The workshop continued with the presentation of multiple old and new dimension reduction techniques ranging from Principal Component Analysis (PCA), where an eigenvalue decomposition of the covariance matrix of the data is computed, over K-Means and Self-Organizing Maps (SOM), which use K-Means with entangled mean values, on to a comparison between t-distributed Stochastic Neighbor Embedding (t-SNE) and Uniform Manifold Approximation and Projection (UMAP), the latter doing its job faster. In conclusion, the choice of technique is dependent on the data characteristics and the goals to achieve. What type of data and patterns do we have, do we need interpretable axes, interactive parameters and do we account for data labels?
After a short break, Michaël Aupetit went into more detail about MDP and its taxonomy, talking about scalability, steerability and data distortions by dimension reduction and the question on how to limit the impact of distortions at visualization stage. He emphasized the importance of reviewing the data space before disregarding a classification solely on the visuals. Layout Enrichment, that is the act of including information form the data space in the map space, is helpful to analyze distortions correctly.

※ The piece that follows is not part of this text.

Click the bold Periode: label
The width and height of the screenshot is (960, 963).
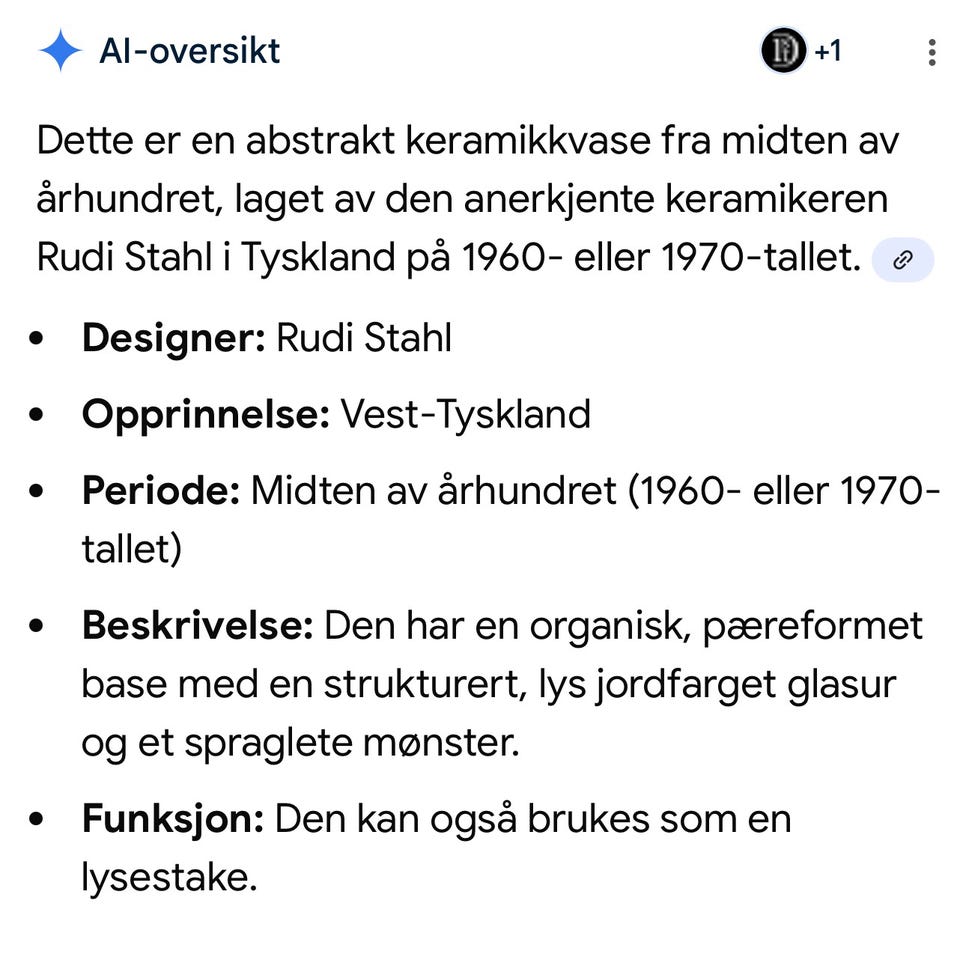[x=160, y=490]
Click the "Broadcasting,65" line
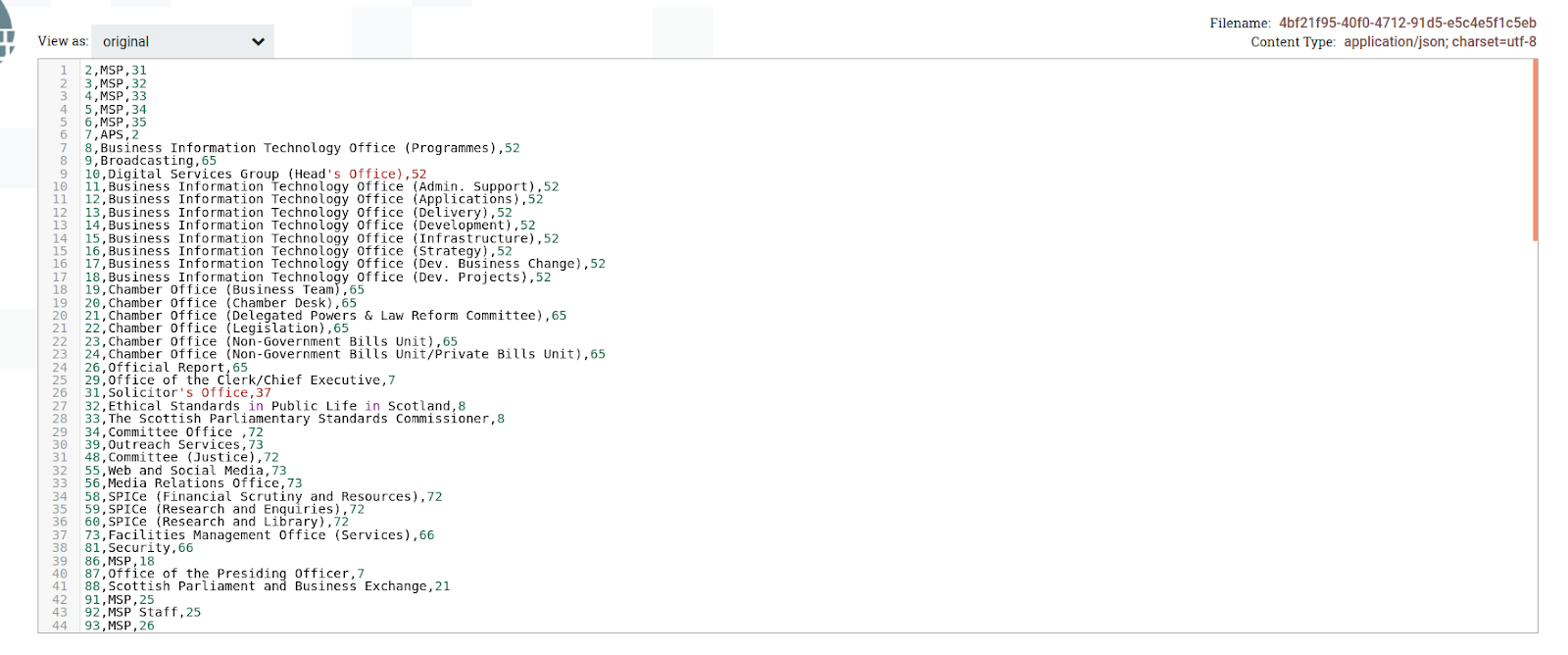The image size is (1568, 655). [x=150, y=161]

Future work is to improve the techniques of MDP and Layout Enrichment and to explore MDP to possibly assist ML in regards of explainable Artificial Intelligence.
The workshop was concluded with a demonstration of VisCoDeR, a tool to interactively explore different dimension reduction techniques and their characteristics (links provided below). The tool was developed by Rene Cutura, Stefan Holzer, Michaël Aupetit and Michael Sedlmair.
It was a really interesting workshop that might also open up the way for new collaborations for PhD students and Postdocs, which we will hopefully be hearing about in the future.